Task list
**1.** Reproduce the passage on wildcard matching word for word, between "The default is" and "tokenized is implementation-defined.", inclusive.
**2.** Write the next part of the passage on wildcard matching, picking up from where it ends.
# Start of Quoted text
When "with wildcards" is present and an indicator or qualifier character is intended to be taken literally (as itself), that character must be preceded by ("escaped by") a backslash (\). For example, a period (.) that is intended to be a sentence terminator or a decimal point must be preceded by a backslash so that it is not interpreted to be an indicator. Similarly a question mark (?), asterisk (*), or plus sign (+) that is intended to be interpreted as an ordinary text character must be preceded by a backslash so that it is not interpreted to be an indicator.

The "without wildcards" option finds tokens without recognizing wildcard indicators and qualifiers. Periods, question marks, asterisks, plus signs, and two numbers separated by a comma, both enclosed by curly braces, are always recognized as ordinary text characters.

The default is "without wildcards".

Note: Wildcard indicators and qualifiers may be token boundaries. How text with wildcard indicators and qualifiers is tokenized is implementation-defined.
# End of Quoted text
# Start of Data section
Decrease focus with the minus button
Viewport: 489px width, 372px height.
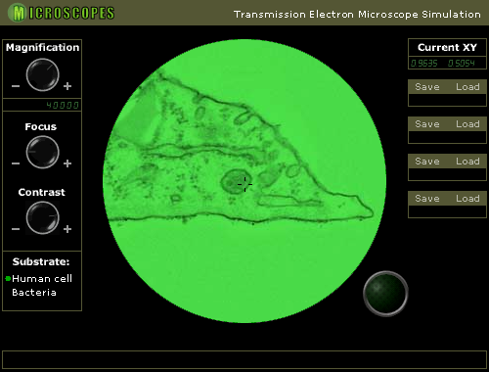point(16,163)
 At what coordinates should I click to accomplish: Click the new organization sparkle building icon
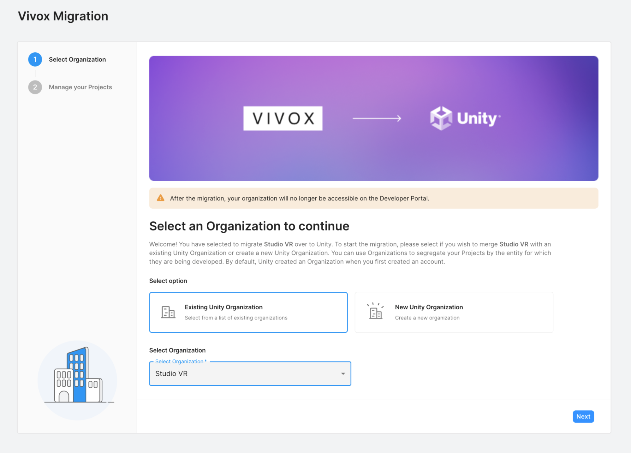coord(376,311)
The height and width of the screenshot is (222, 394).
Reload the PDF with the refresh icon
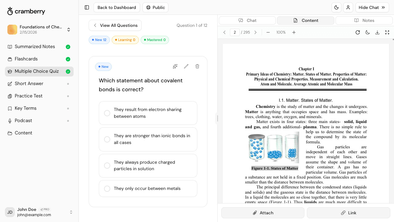(x=358, y=32)
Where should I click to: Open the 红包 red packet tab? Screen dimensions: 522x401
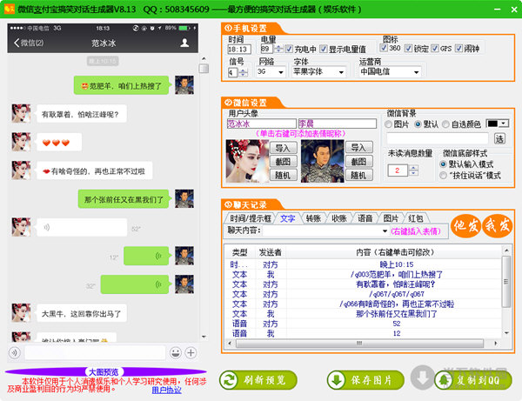[416, 218]
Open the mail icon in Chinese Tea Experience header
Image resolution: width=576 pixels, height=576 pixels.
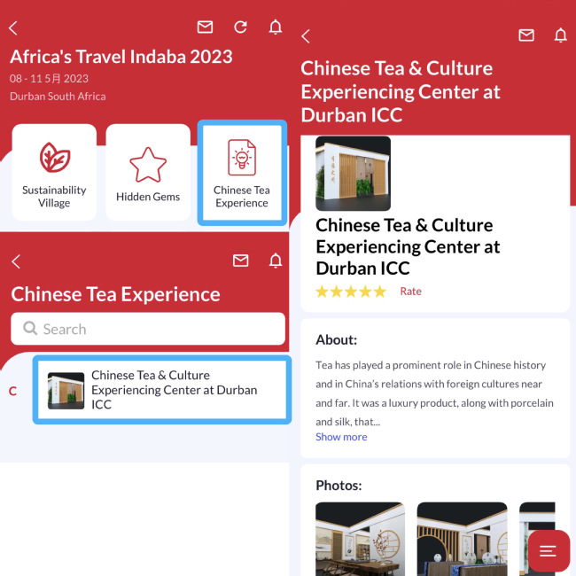pos(241,261)
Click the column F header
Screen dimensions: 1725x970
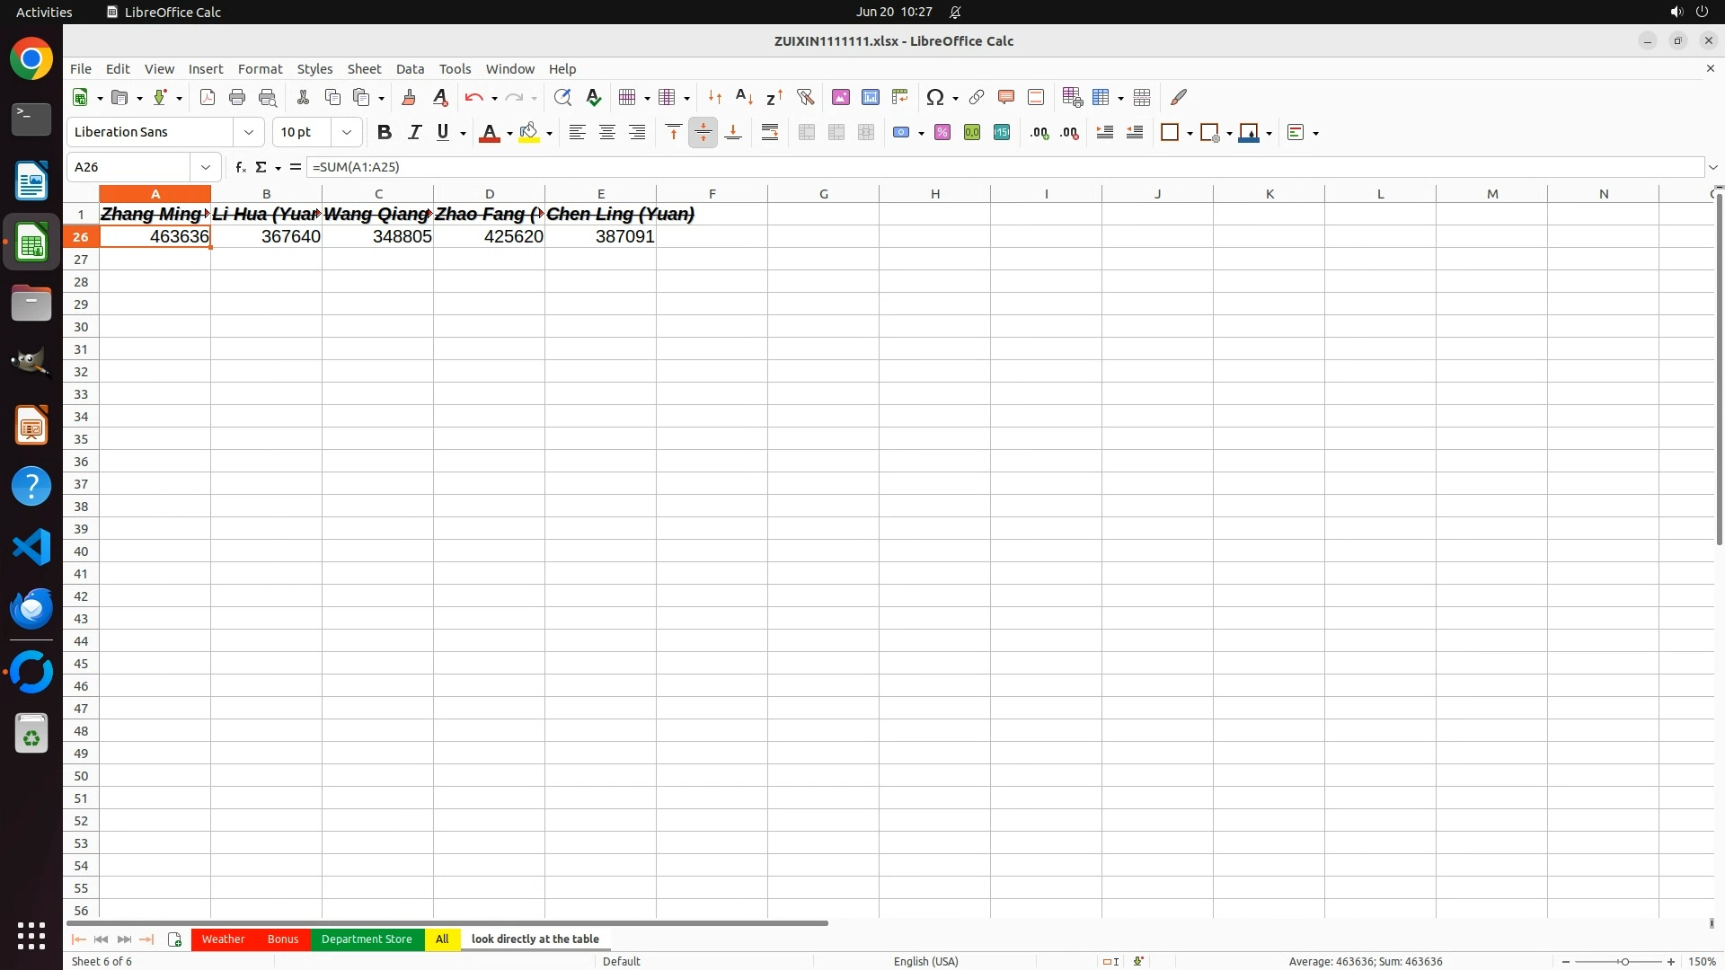(712, 193)
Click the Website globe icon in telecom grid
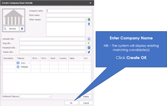The image size is (167, 106). pyautogui.click(x=18, y=67)
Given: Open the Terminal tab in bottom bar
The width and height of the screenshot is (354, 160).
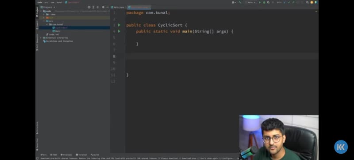Looking at the screenshot, I should coord(81,155).
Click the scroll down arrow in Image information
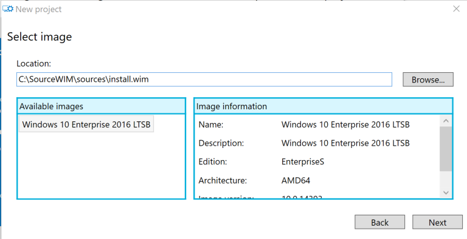The height and width of the screenshot is (239, 467). click(x=446, y=192)
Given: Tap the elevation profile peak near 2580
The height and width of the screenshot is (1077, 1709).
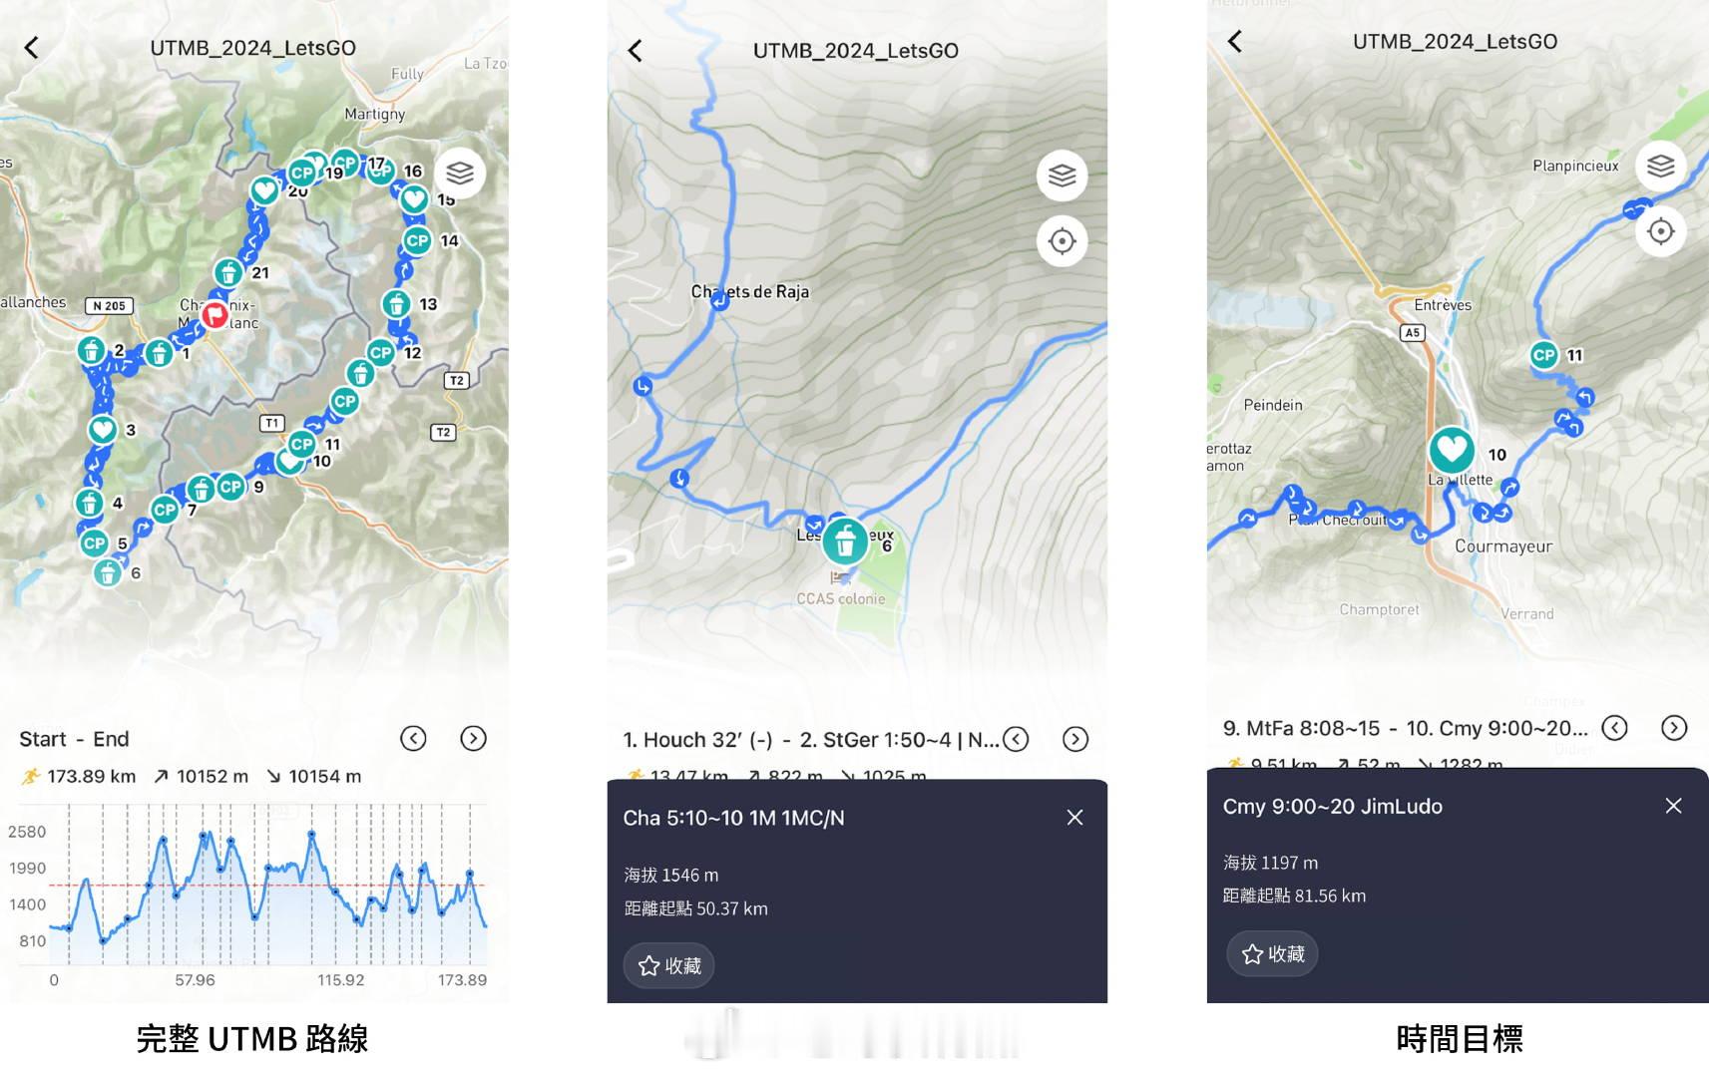Looking at the screenshot, I should pos(312,834).
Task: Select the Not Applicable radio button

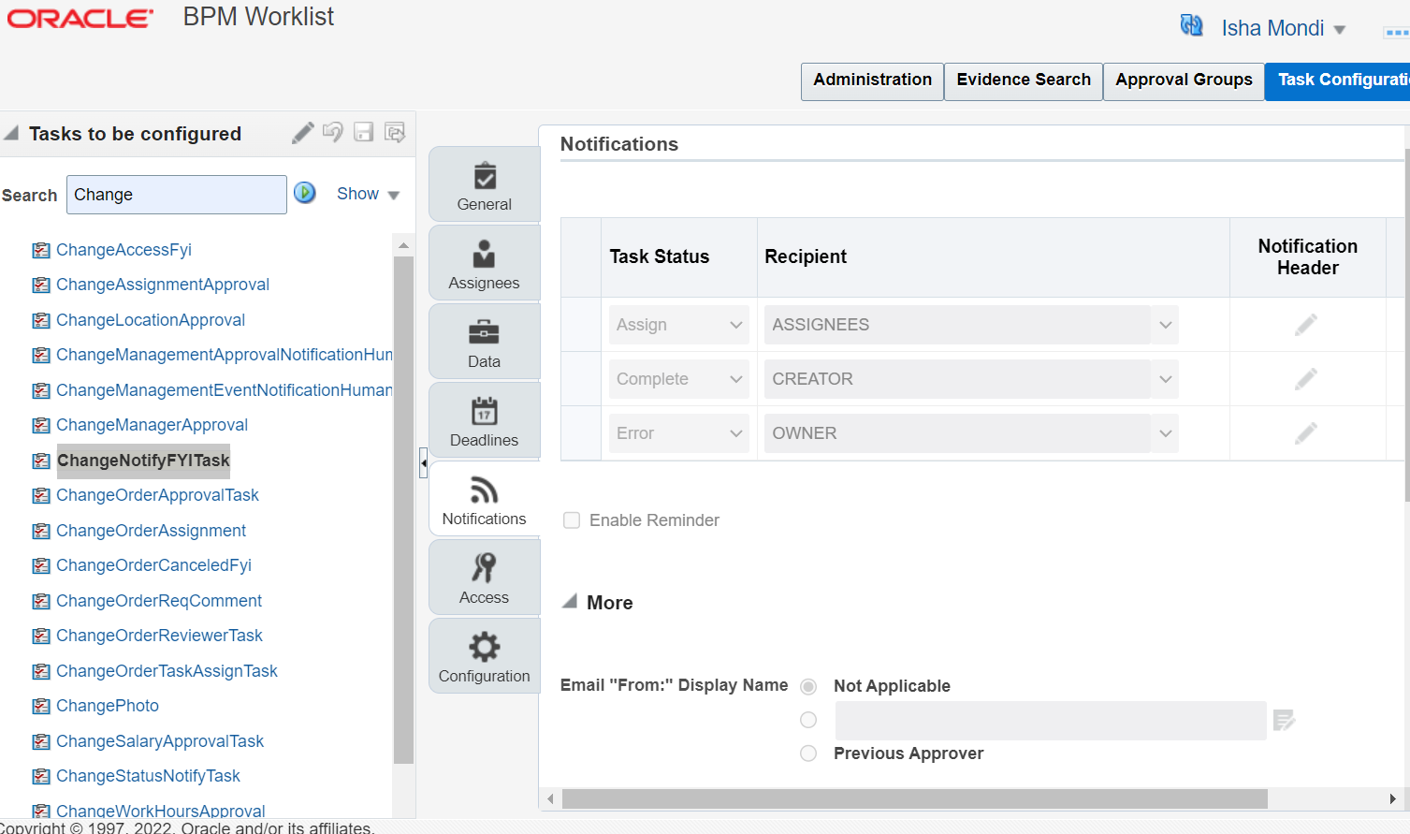Action: (807, 686)
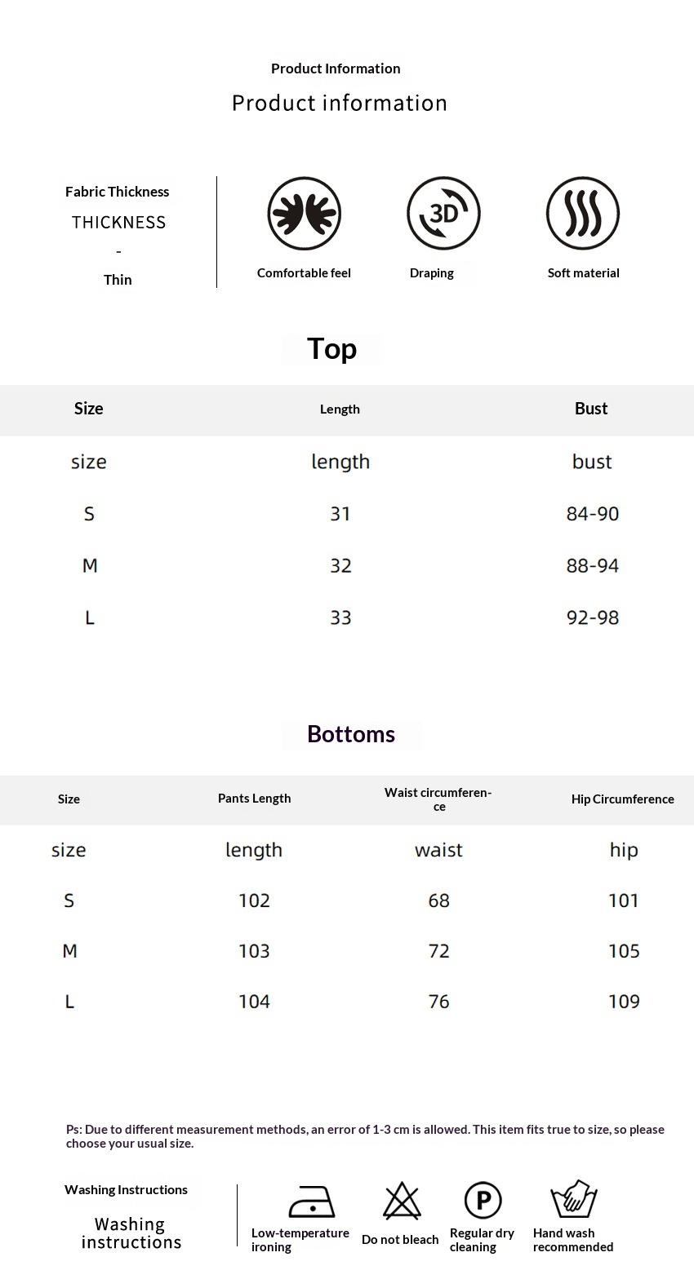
# End of Data section
Answers by task
**1.**
The default is "without wildcards".

Note: Wildcard indicators and qualifiers may be token boundaries. How text with wildcard indicators and qualifiers is tokenized is implementation-defined.

**2.**
The expression returns true, because the title element contains "improving":

/book[@number="1"]/title ftcontains "improv.*" with
wildcards

The following expression returns true, because the title element contains "site":

/book[@number="1"]/title ftcontains ".?site" with
wildcards

The following expression returns true, because the p element contains "well":

/book[@number="1"]/p ftcontains "w.ll" with
wildcards

The following expression returns false, because the p element does not contain "w.ll":

/book[@number="1"]/p ftcontains "w.ll" without wildcards

3.3.8 Extension Option

[Definition: An extension option is a match option that acts in an implementation-defined way. ]

[177]    FTExtensionOption    ::=    "option" QName StringLiteral

An extension option consists of an identifying QName and a StringLiteral. Typically, a particular option will be recognized by some implementations and not by others. The syntax is designed so that option declarations can be successfully parsed by all implementations.

The QName of an option must resolve to a namespace URI and local name, using the statically known namespaces.

Note:

There is no default namespace for options.

Each implementation recognizes an implementation-defined set of namespace URIs used to denote extension options.

If the namespace part of the QName is not a namespace recognized by the implementation as one used to denote extension option, then the extension option is ignored.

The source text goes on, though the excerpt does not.